L’operazione ha portato all’arresto di tre uomini, tutti già noti alle forze dell’ordine, ritenuti, allo stato degli atti e fatte salve le successive valutazioni dell’autorità giudiziaria, gravemente indiziati di reati in materia ambientale.

La scoperta

Nel corso delle verifiche eseguite in un’area pertinenziale situata in una zona residenziale della città normanna, i militari hanno rinvenuto una consistente quantità di materiali classificati come rifiuti speciali pericolosi. Tra questi numerose batterie per autoveicoli, componenti e ricambi meccanici, apparecchiature elettroniche dismesse, radiatori, una lavatrice, un lavello in acciaio e altro materiale potenzialmente in grado di provocare gravi conseguenze per l’ambiente e la salute pubblica se non correttamente smaltito.

Il sequestro

L’area interessata, estesa per circa quaranta metri quadrati, è stata immediatamente sottoposta a sequestro per consentire gli ulteriori accertamenti tecnici e impedire ogni possibile dispersione di sostanze inquinanti.
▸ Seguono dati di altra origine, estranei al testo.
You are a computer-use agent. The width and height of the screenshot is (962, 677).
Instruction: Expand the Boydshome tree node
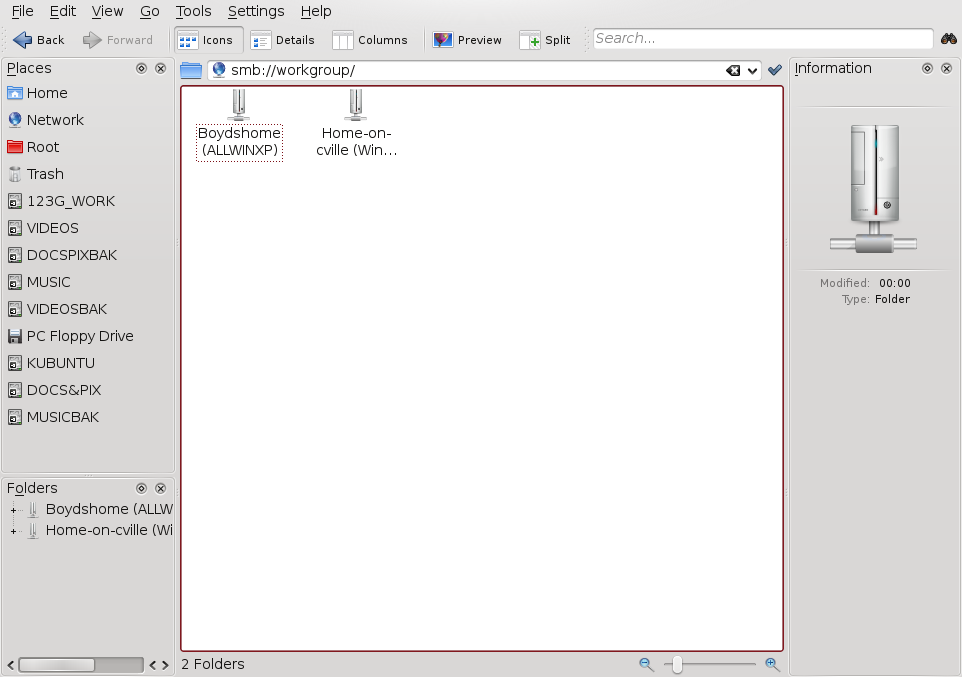click(14, 510)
L’attività investigativa, coordinata dalla Stazione Carabinieri di Aversa e condotta con il supporto dei reparti territorialmente competenti, si inserisce nel più ampio dispositivo di contrasto ai reati ambientali predisposto dall’Arma dei Carabinieri, con particolare attenzione ai fenomeni legati all’abbandono e allo stoccaggio illecito di rifiuti.

Dell’operazione sono state informate l’Autorità giudiziaria e quella amministrativa competenti. Il procedimento si trova nella fase delle indagini preliminari e, pertanto, gli indagati devono ritenersi presunti innocenti fino a eventuale sentenza irrevocabile di condanna.